Las Américas abrigan mayor número de desplazados
La cifra sin precedentes, que rebasa 21,4 millones de personas, representa un aumento de 25% de personas obligadas a desplazarse de sus países de origen, con respecto al año 2021.
Sin embargo, la protección internacional está limitada por la falta de recursos, lo que compromete la capacidad de respuesta oportuna y adecuada.
El informe Las Necesidades críticas en las Américas, difundido por Acnur este jueves 24 de agosto, destaca la situación general de la inmigración forzada en el continente y subraya la preocupación ante las “necesidades críticas” que atraviesan para dar asistencia.

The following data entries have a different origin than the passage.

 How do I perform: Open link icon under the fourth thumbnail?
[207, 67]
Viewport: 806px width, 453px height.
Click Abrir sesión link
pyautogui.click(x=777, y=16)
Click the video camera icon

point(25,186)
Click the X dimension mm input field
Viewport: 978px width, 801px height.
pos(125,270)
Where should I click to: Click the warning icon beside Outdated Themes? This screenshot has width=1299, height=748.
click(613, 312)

Acnur, cuya acción humanitaria se despliega en 26 países, advierte en el informe que requiere “fondos adicionales” para garantizar una respuesta adecuada, “incluyendo soluciones”.

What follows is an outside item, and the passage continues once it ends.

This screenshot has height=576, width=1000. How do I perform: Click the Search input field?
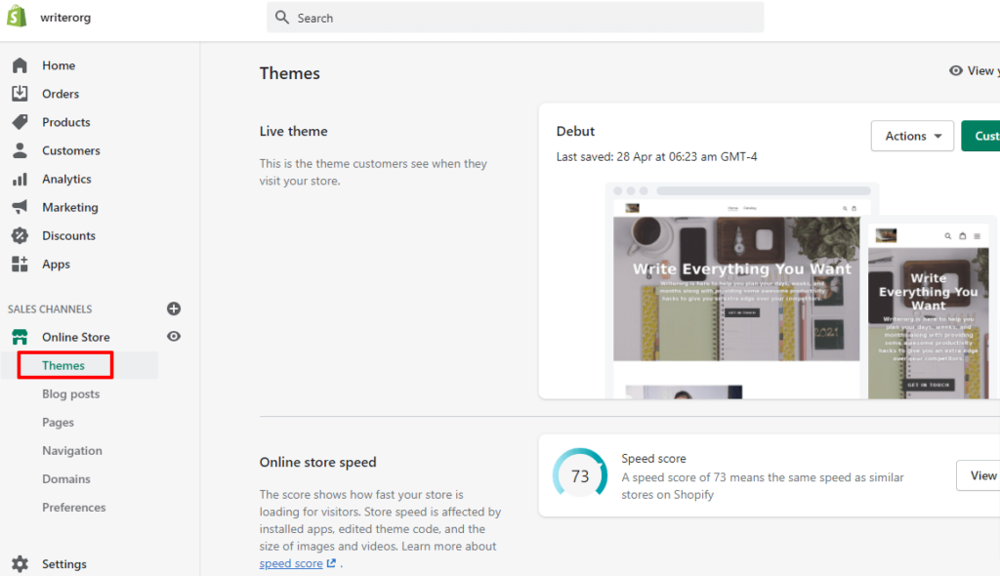(x=516, y=18)
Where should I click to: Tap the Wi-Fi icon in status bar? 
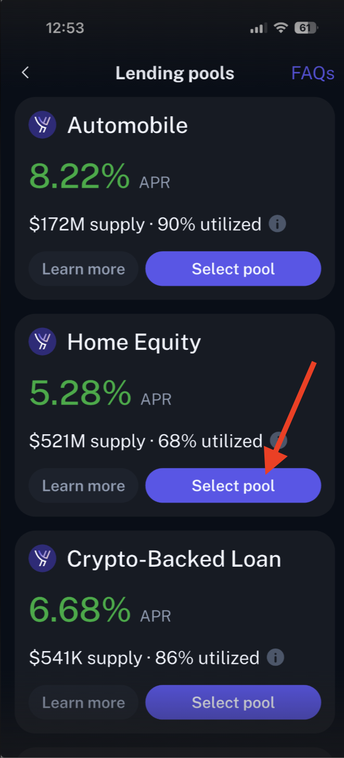point(281,28)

Entre sus conclusiones principales, señala que las operaciones con financiamiento más crítico se encuentran en Colombia, Costa Rica, Honduras y Brasil, donde se reportan las necesidades constantes de los numerosos refugiados, procedentes de países con crisis humanitarias.

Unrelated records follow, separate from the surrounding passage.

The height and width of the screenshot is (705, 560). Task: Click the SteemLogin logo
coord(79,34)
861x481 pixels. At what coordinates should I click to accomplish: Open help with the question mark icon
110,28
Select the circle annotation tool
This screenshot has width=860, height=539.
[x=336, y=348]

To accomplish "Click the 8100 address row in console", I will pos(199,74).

Colombia, por ejemplo, registra el mayor número de personas que han salido de Venezuela, huyendo de las precariedades ocasionadas por la grave crisis social y económica, que persiste por casi una década y se acentuó con la dictadura de Nicolas Maduro.
"Apoyamos firmemente la generosa respuesta de los países a las personas con necesidades humanitarias, lo que pone de relieve la importancia de un enfoque hemisférico en el marco de la Declaración de Los Ángeles sobre Migración y Protección, y una colaboración regional que fortalezcan la protección internacional de las personas refugiadas y apátridas”.
“Sin embargo, la falta de recursos financieros compromete actividades críticas, como acceso a albergues y asistencia humanitaria para los más vulnerables, apoyo financiero para cubrir necesidades básicas y atención a la salud, reduciendo también las posibilidades de que las personas puedan integrarse y contribuyan a las comunidades que las acogen", señala José Samaniego, director de la Oficina Regional del ACNUR para las Américas, en la nota de prensa emanada del organismo.
Entre las actividades que quedarían afectadas por la falta de recursos, Acnur menciona “el mantenimiento de espacios seguros y albergues en zonas fronterizas; la distribución de artículos de primera necesidad; el apoyo para el acceso a procedimientos de determinación de la condición de refugiado a procesos de regularización y documentación; la distribución de ayuda en efectivo en beneficio de personas en situación de vulnerabilidad; y la realización de actividades de protección de la infancia y de prevención de la violencia de género”.
Hasta 2022, millones de personas refugiadas y migrantes de la región se han beneficiado con los programas de regularización y documentación en países de Sudamérica y el Caribe a lo largo de 2022, refiere Acnur.
“Ha habido avances significativos en materia de naturalización en los Estados Unidos de América, México y Costa Rica. Asimismo, también se han registrado resultados importantes en programas de reasentamiento en Canadá y Estados Unidos de América, dos países que, en conjunto, recibieron a más de 76.000 personas reasentadas”.